Clare Connor: why equal prize money is an absurd proposition

The former England women’s cricket captain, now chair of the ICC women’s committee, suggests investment is better spent continuing to accelerate change, growth and sustainability
Women's cricket
Charlotte Edwards, right, and the Australia captain, Meg Lanning, before the ICC World Twenty20 final in Dhaka in April. Photograph: Md Manik/Demotix/Corbis

The Guardian is doing its bit for women in sport by provoking lively debate around the issue of equal prize money, with outraged columnists calling for its introduction in the name of “equality”.

Cricket was described by one Guardian columnist on Friday as one of three sports which “refuse to move forward”. Yet what has been starkly absent from the blogs and columns I have read on this subject has been information and facts.

I write this blog from Dubai, the home of the International Cricket Council, where I will spend the next few days chairing the ICC women’s committee meetings and attending the ICC chief executives’ meetings. Within the agenda, we will be discussing prize money for women’s global events and the rate at which it should increase. I know there will not be a single member of the women’s committee, male or female, calling for equal prize money. And if as chair I stated a claim for equal prize money, I’d be laughed out of the building and into the desert; not because I’m female, but because it is an absurd proposition.

The ICC became “responsible” for women’s cricket in 2005, my last year as an international cricketer.

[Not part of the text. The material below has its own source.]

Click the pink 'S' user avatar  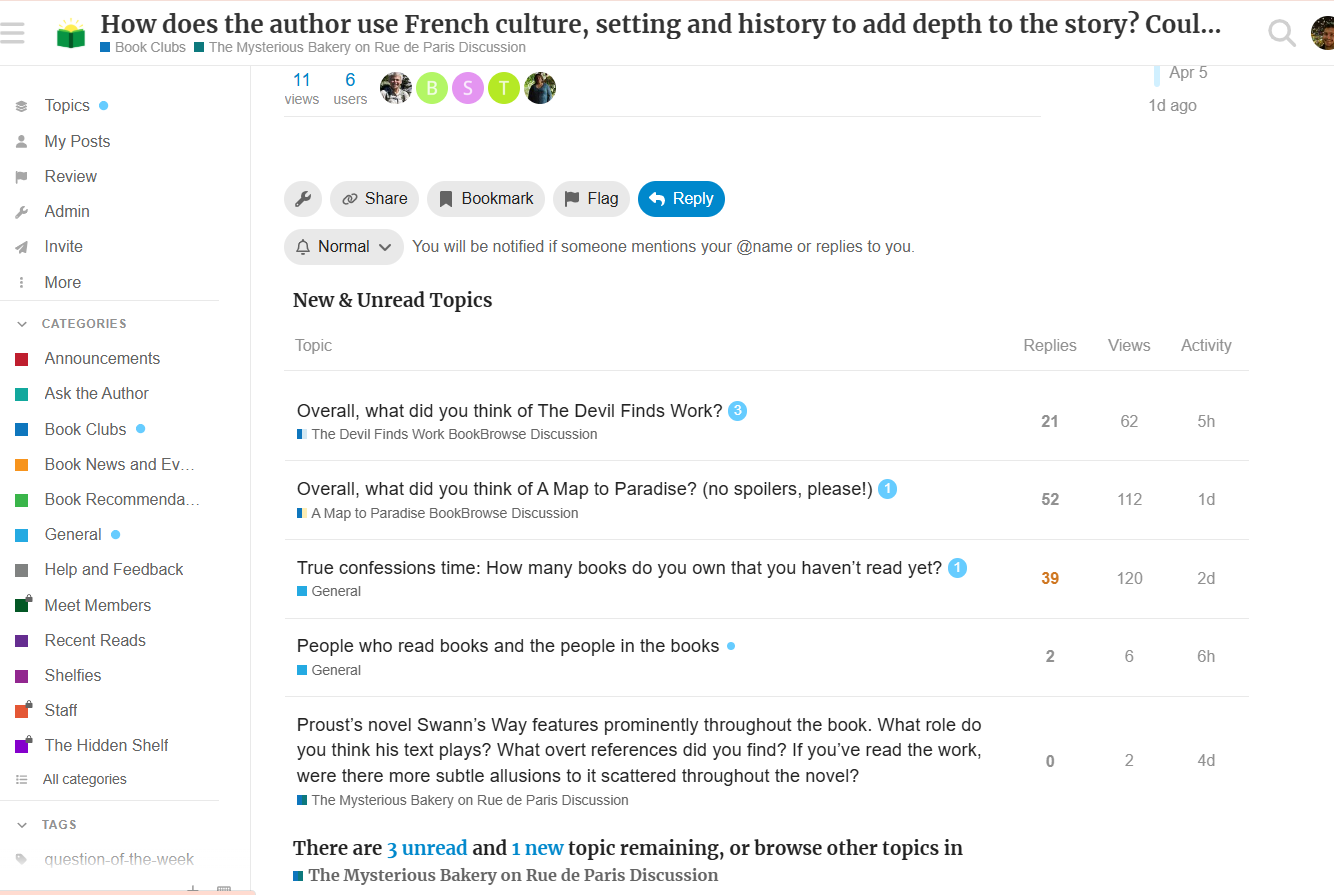[468, 88]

From a standing start, the ICC invested $750,000 in the women’s game in 2006; between 2009-2012 the average spend was $5m a year and in 2013, the ICC invested $7m. And in January 2014, the ICC board approved an additional $1.5m to kickstart the ICC Women’s Championship, a new World Cup qualifying competition. To me, this feels like pretty rapid progress. And this is only the cash spent on regional development activities and global events.

Add to this investment the amount spent by each home board and you’re talking about a sport transformed on a global scale in eight and a half years. A sport that has professional players in some countries, clear pathways for global event qualification, a joint global event with the men (ICC World Twenty20), one million participants globally and fully integrated in terms of governance and strategy at ICC level.

Let’s imagine I’m told on Wednesday by the ICC board that it has approved $2m (or similar) to equalise prize money for women’s cricket. I can tell you that I’d be doing everything in my power to redirect that money. I’d refer the board to our “females in world cricket” strategy and suggest that its investment would be better spent continuing to accelerate change, growth, sustainability and driving the profile of women’s cricket so that the opportunities in cricket are well and truly equal.

I’d suggest that some of it could pay the amazingly committed female players who aren’t paid to play for their countries. Some could go on further expansion of the international schedule so that teams play more, performance standards rise and the best players become more visible. Some would undoubtedly go on devising innovative marketing projects to sell an irresistible product to potential sponsors, broadcasters and audiences.

Give me five years to go down those paths, I’d say, then let’s talk again about equal prize money.